▶ **DATA FOR THIS EXERCISE**
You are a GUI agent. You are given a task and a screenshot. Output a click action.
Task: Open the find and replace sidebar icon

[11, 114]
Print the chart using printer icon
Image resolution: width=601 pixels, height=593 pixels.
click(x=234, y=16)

▶ **ACTION ITEM**
Retype the listing from above, matching it exactly.

▶ **TASK OUTPUT**
You are a GUI agent. You are given a task and a screenshot. Output a click action.
Task: Open the find and replace sidebar icon

[11, 114]
Print the chart using printer icon
Image resolution: width=601 pixels, height=593 pixels.
click(x=234, y=16)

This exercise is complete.